If you read any research related blogs or scan the editorial sections of prominent journals like Science or Nature [e.g. 1, 2, 3], you'll know that "open" and "web" are two of the major buzz words right now. This is because there are now a whole range of web based tools out there that make it possible for this typical workflow to be more collaborative, transparent, reproducible and reliable. All scientists would agree that these are desirable improvements, but most lack the requisite computing skills to fully participate in this open science revolution. It is for precisely this reason that the Mozilla Science Lab—whose mission is to help researchers use the open web to shape science's future—is now the organisational home for Software Carpentry. They recognise that in order for these tools and practices to make it out of buzz word editorials and into the default workflow of everyday scientists like Nigel, the entire profession needs to upskill. Graduates of a two-day Software Carpentry bootcamp, whether they immediately realise it or not, have all the basic skills and knowledge needed to transform the way they do research. In comparison to Nigel, consider the workflow of Betty Bootcamp:

The data that Betty collects are stored in an open access repository called Dryad as soon as they're collected, and given their own DOI.
She creates a new version control repository on GitHub to hold her work.
As she does her analysis, she tracks changes to her scripts (and some output files) within that repository. She also uses the repository for her paper; it's then the hub for collaboration with her colleagues.
With respect to data analysis, Betty regularly attends her nearest SciPy conference and is on the mailing lists of her favourite data analysis packages. She is also using best practices like unit testing and defensive programming, which give her confidence that her results are reliable.
When she's happy with the state of her paper, she posts a version to a preprint server called arXiv to invite feedback from peers.
Based on that feedback, she posts several revisions before finally submitting her paper to a journal.
The published paper includes links to her preprint and to her code and data repositories.

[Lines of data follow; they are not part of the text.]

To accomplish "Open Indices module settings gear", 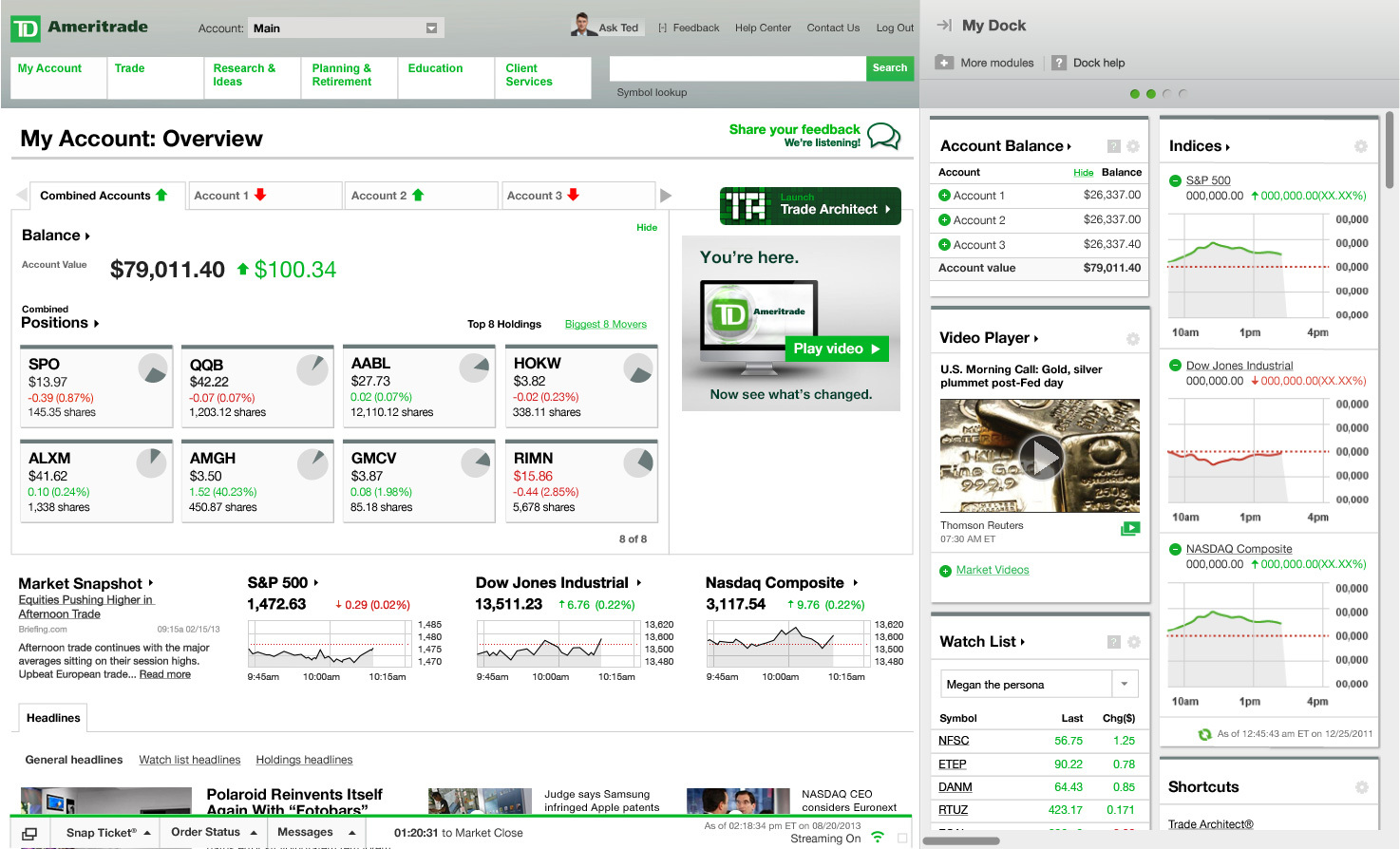I will coord(1360,146).
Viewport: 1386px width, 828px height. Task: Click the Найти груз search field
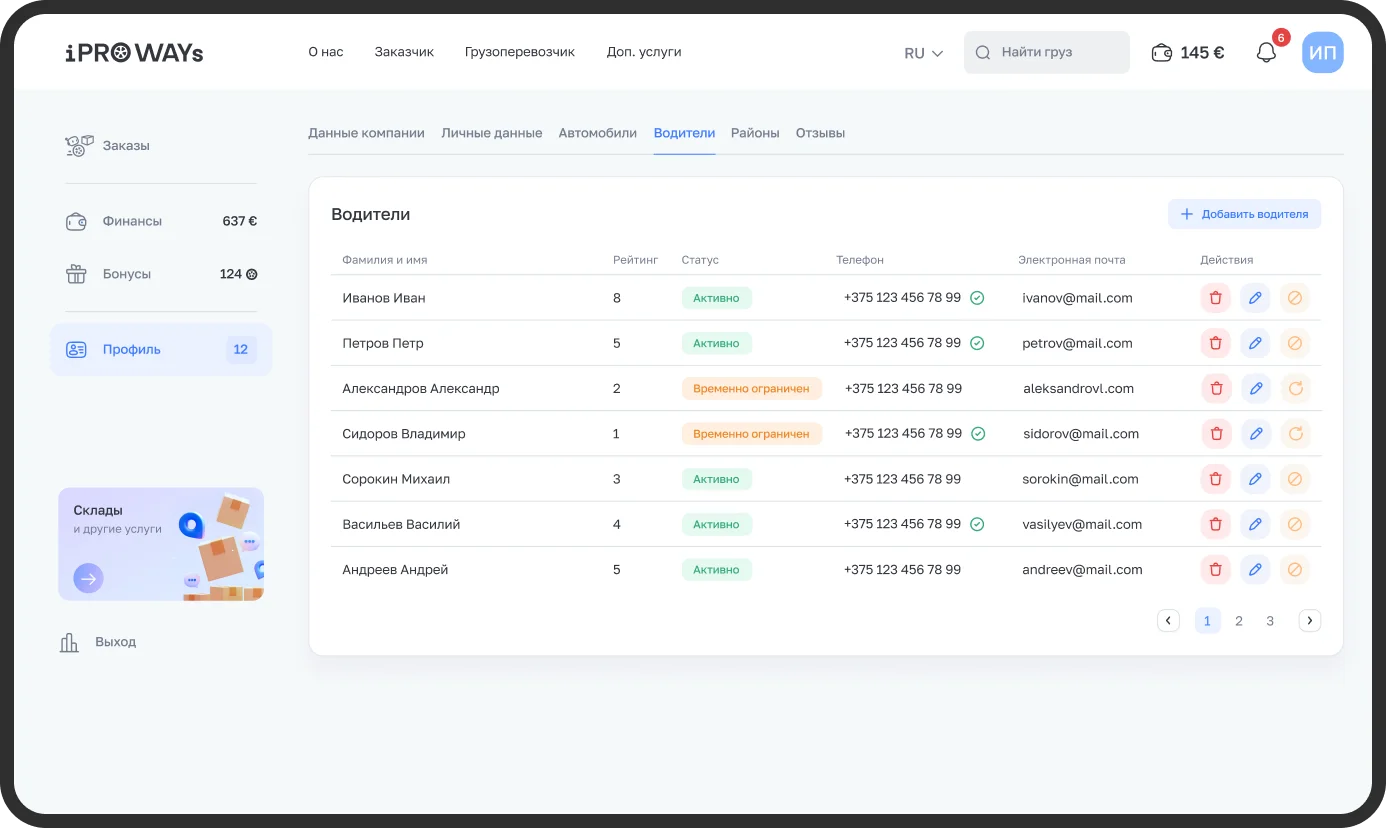pos(1046,53)
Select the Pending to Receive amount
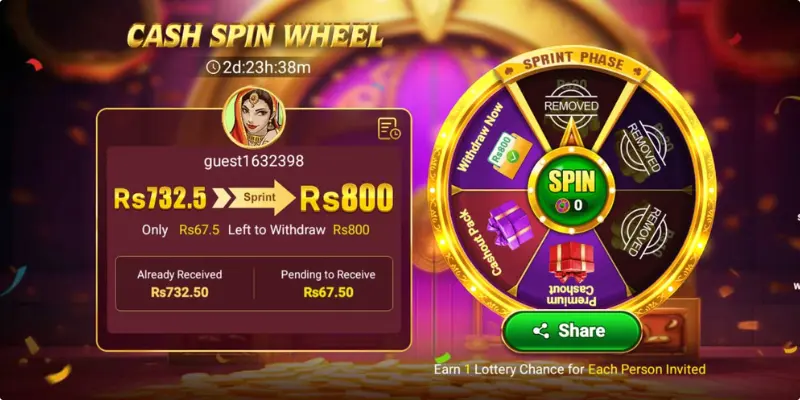800x400 pixels. coord(328,292)
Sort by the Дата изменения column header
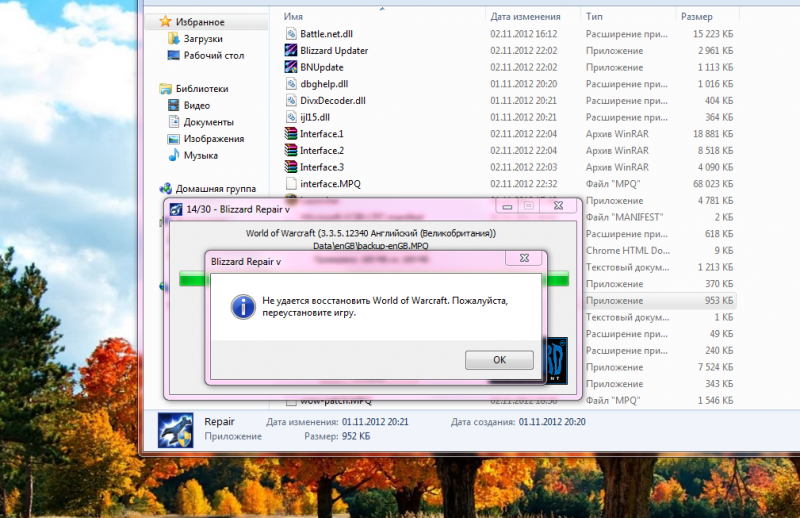 click(x=524, y=17)
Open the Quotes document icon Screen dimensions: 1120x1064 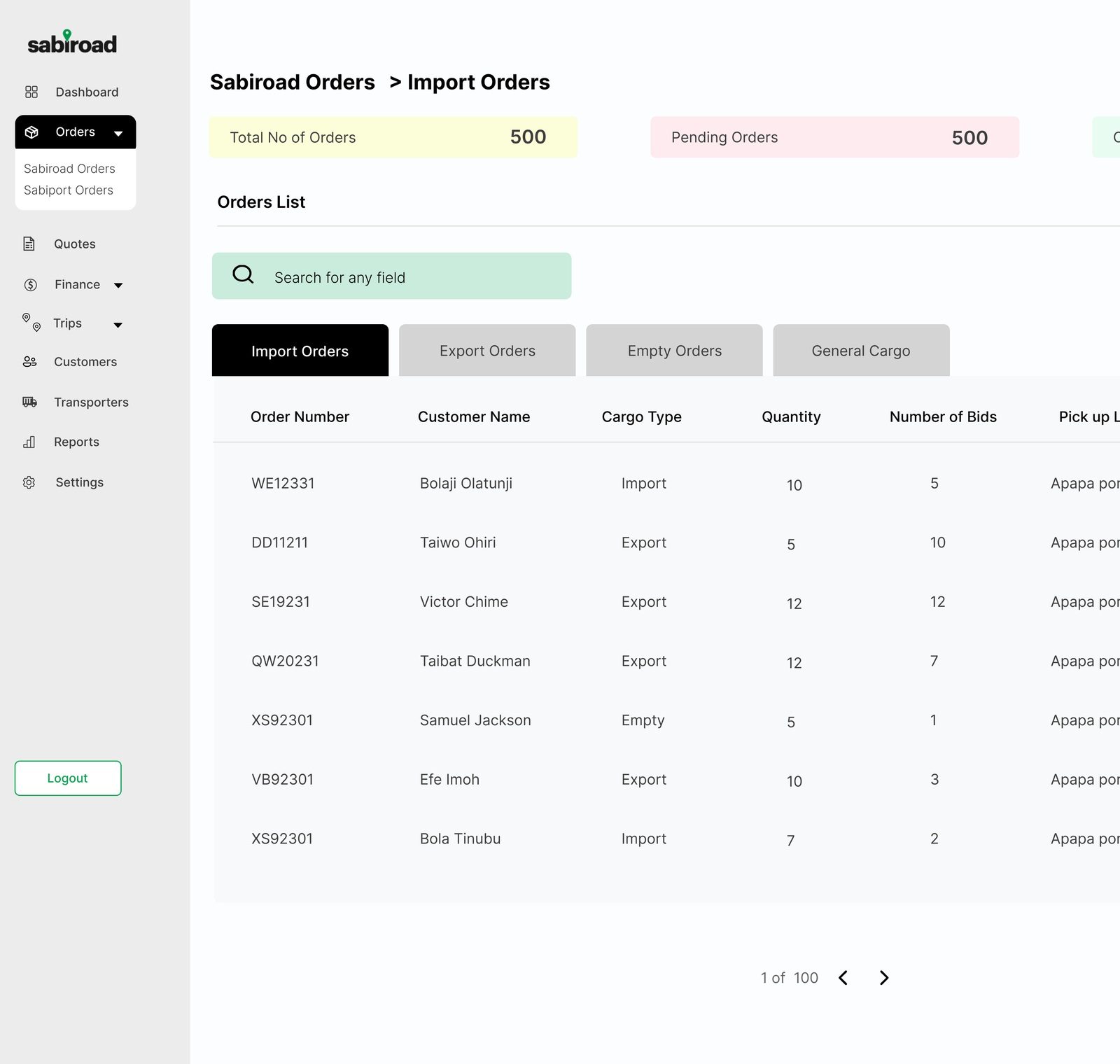tap(29, 244)
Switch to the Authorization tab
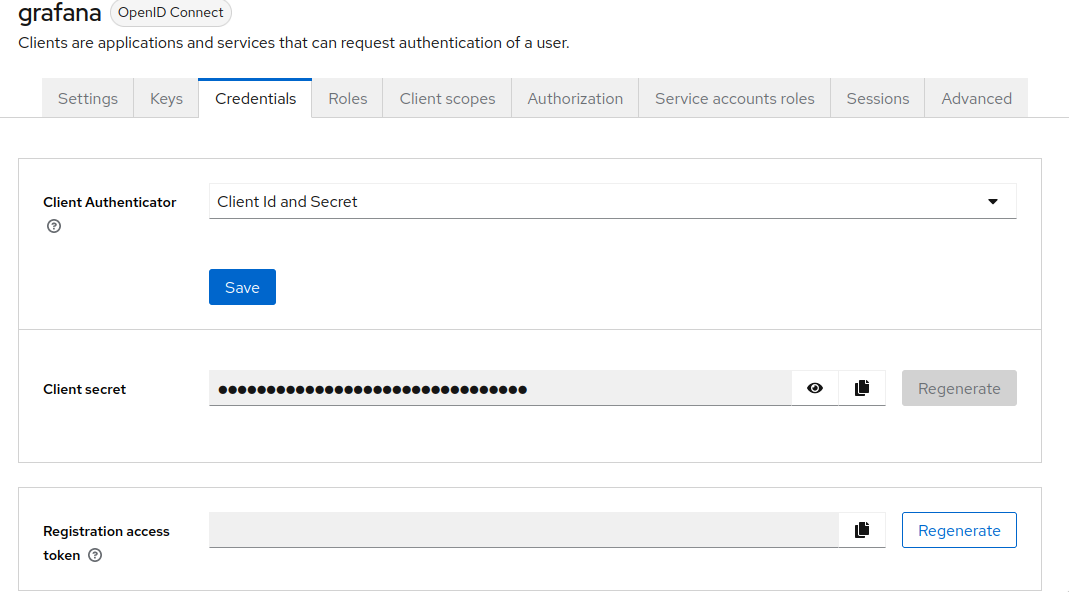The height and width of the screenshot is (592, 1069). tap(575, 98)
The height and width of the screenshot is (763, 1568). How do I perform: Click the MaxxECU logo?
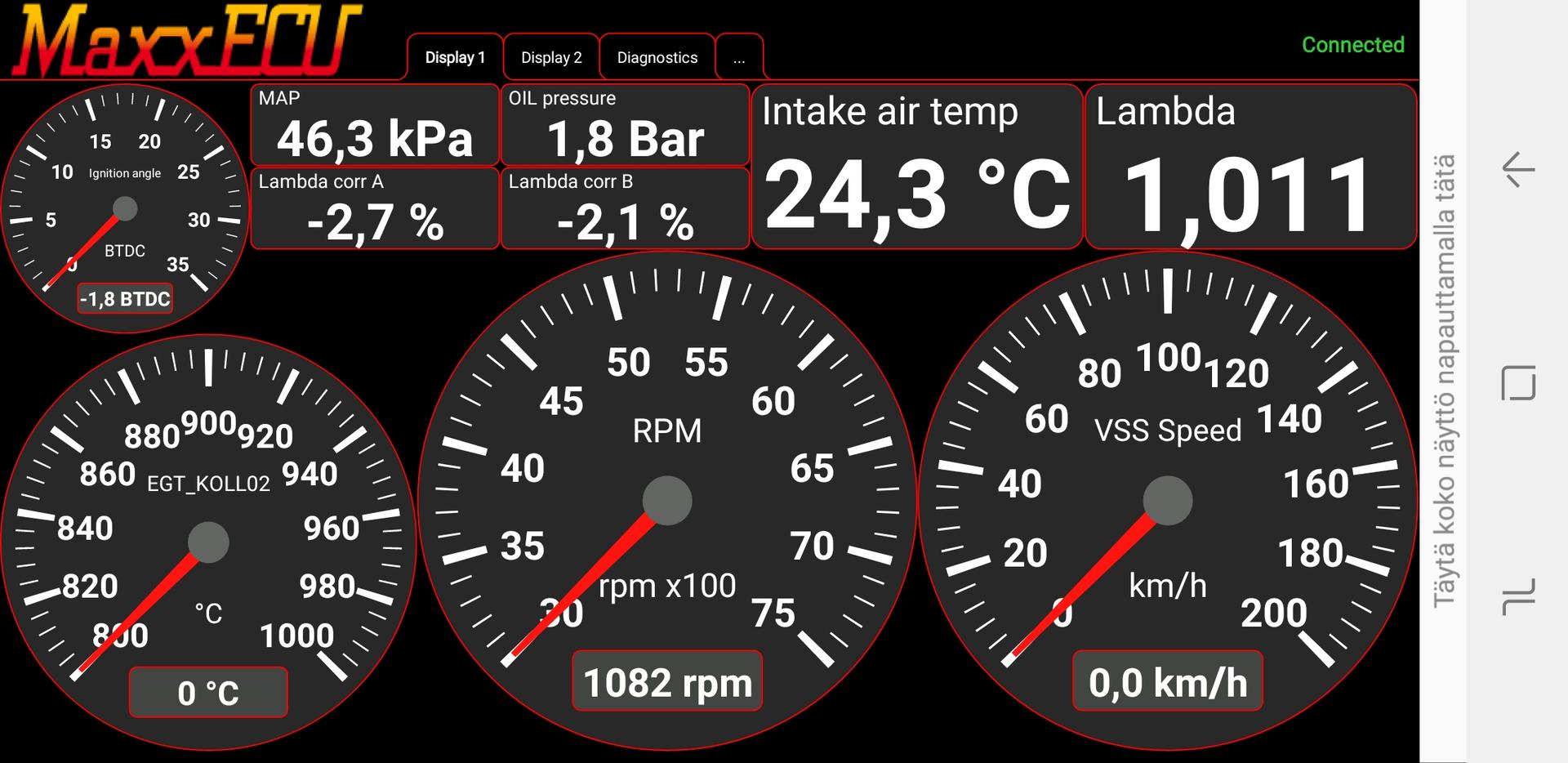pos(186,41)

At an individual level, it's obvious that Betty's workflow would probably produce higher quality research. Her use of unit testing (as opposed to Nigel's "looks right" approach) has reduced the chance of errors, while the ease with which others could collaborate (GitHub) and provide commentary (arXiv) on her work means it's likely to have been exposed to a higher level of scrutiny prior to journal submission. The data analysis process was probably also far less painful for Betty. Aside from the best practices she learned to make her code more readable and easy to manage, her bootcamp experience has given her the confidence to interact with the programming community and further develop her skills (SciPy, mailing lists). When she runs into trouble—which still happens regularly—her support network goes far beyond random Google searches and friendly colleagues down the hall.

While improved research quality is a noble pursuit, in many cases the academic world places more emphasis on quantity. It's therefore noteworthy that Betty's workflow would probably also be more efficient. The key to this is the fact that in both her programming (via unit testing and defensive programming) and manuscript preparation (via reviews on GitHub and comments on the arXiv document) she is identifying errors earlier than Nigel. Anyone who has spent days tracking down a bug, only to eventually find it in a section of code written weeks/months ago, will know that catching errors early is the key to enhancing efficiency. Betty's programming skills are also superior to Nigel's (bootcamp, regular interaction with programming community), which means she performs simple tasks faster and doesn't reinvent as many wheels.

Finally, at a broader community level it's important to note that Betty's research is more transparent than Nigel's. If other researchers want to reproduce and ultimately build on her work, they have open access to a description of her methodology (arXiv), her data (Dryad) and her code (GitHub). This will surely accelerate the discovery process in her field of research, and is probably pretty good for her citation statistics too!

Originally posted 2013-11-19 by Damien Irving in Bootcamps.